The discovery was made on the morning of Aug. 4 that someone had defecated at the gazebo, Shay continued, “and [the Maintenance Corp.] had to spend money to have the whole gazebo steam-cleaned.”
Sheriff’s Office personnel also addressed what was becoming a regular situation of homeless people sleeping in the gazebo, Shay added. “We have not had a problem since [early August] that I have seen. I’m in the Village every morning around 5:15,” Shay pointed out.
One person was sleeping in the gazebo the night before last, Shay said, but not that morning. “I don’t see them in the morning in the Village at all,” Shay told the approximately 20 people present for the meeting.
SKVA Vice President Mark Smith — who also is on the Maintenance Corp. board — explained that the Sheriff’s Office sent representatives to the Village “to administer what help they could to these folks.” The Salvation Army also was planning to send some of its staff to talk with the individuals, Smith added. Nothing nefarious was done, Smith said.
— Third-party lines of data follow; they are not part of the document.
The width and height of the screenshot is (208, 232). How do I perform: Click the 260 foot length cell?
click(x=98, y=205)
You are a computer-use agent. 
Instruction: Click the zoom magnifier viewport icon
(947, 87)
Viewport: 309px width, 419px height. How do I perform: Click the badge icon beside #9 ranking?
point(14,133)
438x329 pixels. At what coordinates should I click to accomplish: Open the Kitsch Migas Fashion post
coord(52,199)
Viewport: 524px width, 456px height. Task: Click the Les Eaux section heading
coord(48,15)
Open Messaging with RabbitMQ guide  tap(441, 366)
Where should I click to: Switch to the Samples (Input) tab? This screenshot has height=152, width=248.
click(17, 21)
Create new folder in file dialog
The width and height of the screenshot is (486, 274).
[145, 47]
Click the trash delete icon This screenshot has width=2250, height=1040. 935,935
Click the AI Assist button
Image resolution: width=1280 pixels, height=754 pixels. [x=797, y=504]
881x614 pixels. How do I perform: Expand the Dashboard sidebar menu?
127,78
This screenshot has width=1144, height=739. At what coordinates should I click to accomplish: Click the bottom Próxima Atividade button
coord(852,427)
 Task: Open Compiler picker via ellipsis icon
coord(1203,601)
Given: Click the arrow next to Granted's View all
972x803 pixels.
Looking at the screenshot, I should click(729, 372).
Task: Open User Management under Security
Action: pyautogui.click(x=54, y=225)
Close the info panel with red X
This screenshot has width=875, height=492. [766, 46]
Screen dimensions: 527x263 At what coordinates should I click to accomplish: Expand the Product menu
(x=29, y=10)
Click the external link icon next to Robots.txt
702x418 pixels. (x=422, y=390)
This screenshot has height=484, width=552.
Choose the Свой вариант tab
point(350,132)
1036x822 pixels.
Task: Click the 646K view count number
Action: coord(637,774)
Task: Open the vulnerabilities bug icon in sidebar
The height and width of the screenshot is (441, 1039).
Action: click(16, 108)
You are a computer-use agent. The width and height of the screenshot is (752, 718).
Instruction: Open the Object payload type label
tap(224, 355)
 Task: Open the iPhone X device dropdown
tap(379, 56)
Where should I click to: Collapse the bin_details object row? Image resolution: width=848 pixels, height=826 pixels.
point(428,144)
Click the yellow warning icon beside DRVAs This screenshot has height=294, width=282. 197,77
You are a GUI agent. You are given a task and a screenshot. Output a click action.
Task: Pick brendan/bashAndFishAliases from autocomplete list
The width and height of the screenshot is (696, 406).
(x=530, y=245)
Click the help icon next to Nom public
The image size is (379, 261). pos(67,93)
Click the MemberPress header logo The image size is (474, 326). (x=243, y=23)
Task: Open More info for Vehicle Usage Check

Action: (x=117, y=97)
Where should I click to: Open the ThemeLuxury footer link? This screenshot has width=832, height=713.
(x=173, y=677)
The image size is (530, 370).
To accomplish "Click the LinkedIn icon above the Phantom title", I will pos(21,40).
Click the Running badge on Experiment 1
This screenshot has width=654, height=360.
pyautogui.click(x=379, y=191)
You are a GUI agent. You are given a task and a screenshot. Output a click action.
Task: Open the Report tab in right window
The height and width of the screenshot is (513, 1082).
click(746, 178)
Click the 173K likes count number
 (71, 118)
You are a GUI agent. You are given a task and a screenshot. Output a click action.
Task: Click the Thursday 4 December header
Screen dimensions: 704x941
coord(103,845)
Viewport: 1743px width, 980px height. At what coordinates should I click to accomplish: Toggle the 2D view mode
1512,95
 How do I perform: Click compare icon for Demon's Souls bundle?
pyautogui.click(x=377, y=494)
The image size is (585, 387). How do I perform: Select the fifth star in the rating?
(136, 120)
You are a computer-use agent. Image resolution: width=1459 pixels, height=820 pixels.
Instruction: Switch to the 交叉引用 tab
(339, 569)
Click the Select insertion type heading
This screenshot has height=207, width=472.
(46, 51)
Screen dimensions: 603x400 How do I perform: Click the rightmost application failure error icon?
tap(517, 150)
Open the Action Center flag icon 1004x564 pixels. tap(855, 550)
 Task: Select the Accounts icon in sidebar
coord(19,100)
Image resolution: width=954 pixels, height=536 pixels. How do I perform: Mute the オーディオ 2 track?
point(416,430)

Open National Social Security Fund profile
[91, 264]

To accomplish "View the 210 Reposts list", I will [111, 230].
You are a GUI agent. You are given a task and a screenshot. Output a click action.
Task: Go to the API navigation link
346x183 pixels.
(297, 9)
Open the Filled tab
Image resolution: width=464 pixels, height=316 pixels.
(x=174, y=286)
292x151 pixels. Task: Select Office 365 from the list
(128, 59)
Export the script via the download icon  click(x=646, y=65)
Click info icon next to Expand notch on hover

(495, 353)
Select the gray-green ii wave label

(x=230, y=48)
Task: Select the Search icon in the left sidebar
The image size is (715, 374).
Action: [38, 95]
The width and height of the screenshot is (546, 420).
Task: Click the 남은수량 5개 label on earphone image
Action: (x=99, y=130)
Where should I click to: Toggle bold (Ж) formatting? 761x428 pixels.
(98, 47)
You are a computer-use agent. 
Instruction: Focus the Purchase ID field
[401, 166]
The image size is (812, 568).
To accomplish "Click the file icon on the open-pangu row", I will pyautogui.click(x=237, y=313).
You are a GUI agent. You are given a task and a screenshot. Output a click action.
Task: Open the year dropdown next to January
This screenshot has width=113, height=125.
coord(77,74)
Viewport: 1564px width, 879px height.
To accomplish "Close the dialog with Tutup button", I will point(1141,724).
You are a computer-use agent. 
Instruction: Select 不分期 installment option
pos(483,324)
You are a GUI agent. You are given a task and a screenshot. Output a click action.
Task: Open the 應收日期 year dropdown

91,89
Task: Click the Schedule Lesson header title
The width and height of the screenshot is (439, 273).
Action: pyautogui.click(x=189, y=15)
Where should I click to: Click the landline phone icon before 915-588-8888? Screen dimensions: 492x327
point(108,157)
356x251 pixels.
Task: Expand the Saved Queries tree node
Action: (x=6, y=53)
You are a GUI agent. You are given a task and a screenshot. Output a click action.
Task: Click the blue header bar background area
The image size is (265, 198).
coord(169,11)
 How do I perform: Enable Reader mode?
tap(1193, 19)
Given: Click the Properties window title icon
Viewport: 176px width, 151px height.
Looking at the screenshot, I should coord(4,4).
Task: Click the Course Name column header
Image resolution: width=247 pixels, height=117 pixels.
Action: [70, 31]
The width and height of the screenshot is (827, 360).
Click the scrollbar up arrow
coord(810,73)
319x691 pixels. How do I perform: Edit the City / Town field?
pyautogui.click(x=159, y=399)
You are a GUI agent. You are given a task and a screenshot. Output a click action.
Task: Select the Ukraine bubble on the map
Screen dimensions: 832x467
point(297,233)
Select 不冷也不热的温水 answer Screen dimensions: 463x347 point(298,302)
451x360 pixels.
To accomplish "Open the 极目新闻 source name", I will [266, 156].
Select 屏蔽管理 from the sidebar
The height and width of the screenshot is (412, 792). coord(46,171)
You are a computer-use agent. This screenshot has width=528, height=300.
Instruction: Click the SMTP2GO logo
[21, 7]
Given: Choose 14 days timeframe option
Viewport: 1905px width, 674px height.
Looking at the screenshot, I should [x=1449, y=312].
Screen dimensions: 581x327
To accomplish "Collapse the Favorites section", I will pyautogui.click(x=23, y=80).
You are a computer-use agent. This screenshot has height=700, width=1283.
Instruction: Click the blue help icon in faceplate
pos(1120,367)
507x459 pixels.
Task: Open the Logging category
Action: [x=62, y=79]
He hoped he had not implied anything of that sort, Shay responded quickly.
“I believe that the folks that wanted help got help and those that wanted to avoid help are doing so,” Smith noted.
Issues with the homeless were being reported on the Key prior to the gazebo incident, Kennard explained. The Sheriff’s Office representatives offer resources to help individuals, he added.
With funding support from the County Commission, the Sheriff’s Office operates a program called SHIFTS to assist the homeless. Its case workers can help individuals with behavioral health issues get into programs to address their needs, and the program provides beds so people do not have to sleep on the streets.
Siesta property owner Paul Parr also commended Kennard and Mruczek for handling a growing concern of condominium owners across from Siesta Public Beach: Homeless people were lingering around the picnic tables next to Beach Road.
“Your efforts there have been stellar,” Parr said. Some homeless individuals are still seen in that area, Parr continued, but they do not stay for long.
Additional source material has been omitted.